Search code examples
structcommand-linedecodedumpod

Equivalent of a multi-type-struct od output


I can use od when I want to dump the contents of a non-textual file to a terminal (or a text file) as human-readable values: I can peer into files with elements of various types - signed or unsigned integers, floating point or printable ASCII. (You can also have the data printed in various bases like hexadecimal or octal, hence the name, but that's not what I care about.)

The limitation is, that the input file is assumed to have a single, uniform data type. But - what if this is not the case?
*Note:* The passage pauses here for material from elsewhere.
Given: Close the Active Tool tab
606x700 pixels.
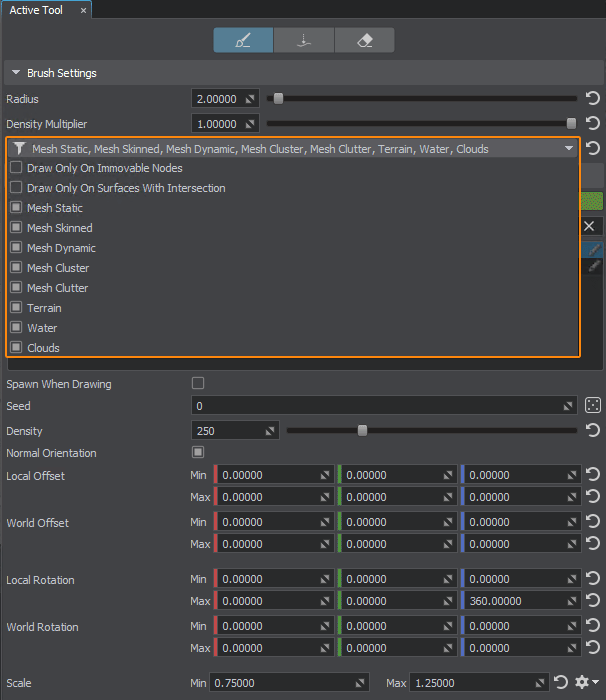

What if I have triplets of, say, a single-byte unsigned value, then a floating-point element of size 4 bytes, and then a signed integer element of size 2 bytes? i.e. in od terms, u1,f4,d2?

I would like to see a sequence of triplets of numbers of these types printed for me; with any reasonable convention of line-breaking and field-delimitation. Suppose I want to specify my struct/tuple format as in the above, i.e. comma-separated-od-style; but I'm flexible on the specifics of this.

Can I use the shell and common command-line tools to achieve this relatively painlessly?


Solution

  • The od command will accumulate multiple formats with a single -t option (e.g., -t u1f4d2 in your case), and output a line for each type requested. Since you have multiples of the same type, adding them to the -t option only adds redundant information, so we can just use the representative types. Attempting to generate some data like describe, you get something like the following, with a line of output for each requested type:

    % echo "128 255 12 3.7 -12" | perl -ne "print pack("CCCfs", split)" | od -An -tu1f4d2
     128 255  12 205 204 108  64 244 255               // u1
      -1.4784717e+08  -6.0981913e+31        3.57e-43   // f4
        -128  -13044   27852   -3008     255           // d2
    

    Unfortunately, it seems that od tries to apply the requested type for each line, and since in your example, the three unsigned bytes cause the floating-point value following them not to start on a word (32-bit) boundary, it can't decode the float correctly.

    However, if your data packing matches word boundaries, then you can get pretty close. By inserting an additional unsigned byte after your triple:

    % echo "128 255 12 255 3.7 -12" | perl -ne "print pack("CCCCfs", split)" | od -An -tu1f4d2
     128 255  12 255 205 204 108  64 244 255
      -1.8741855e+38             3.7      9.1819e-41  // we get the correct float
        -128    -244  -13107   16492     -12          // and signed short
    

    With this scenario, we can get close to what you ask with some more shell magic

    % echo "128 255 12 255 3.7 -12" | perl -ne "print pack("CCCCfs", split)" | od -An -tu1f4d2 | paste -sd '  \n' | awk '{ print $1, $2, $3, $12, $18 }'
    
    128 255 12 3.7 -12
    

    Decoding that command pipeline a bit:

    Command Description
    echo "128 255 12 255 3.7 -12" Create some data in the form requested (four unsigned bytes, float, and a signed short)
    perl -ne "print pack("CCCCfs", split)" write them as binary
    od -An -tu1u1u1u1fFdS decode the binary. od will write a line of output for each type requested:
     • decoded as unsigned bytes
     • decoded as floats
     • decoded as signed shorts
    paste -sd ' \n' combine the three lines together
    awk '{ print $1,$2,$3,$12,$18 }' print the selected fields from the space-separated output

    awk is just one option for isolating the fields you're looking for.

    If you need to do this for multiple structures of the same size you can use a combination of od's -N (number of bytes to read) and -w (number of bytes of width to print) fields (with the limitation that the bytes read must be evenly divisible by the width, and be a multiple of the word (e.g., 32-bit) size), or you might use a loop in a shell script to use the -j <n> (have od skip the first n bytes of the file) combined with the -N option.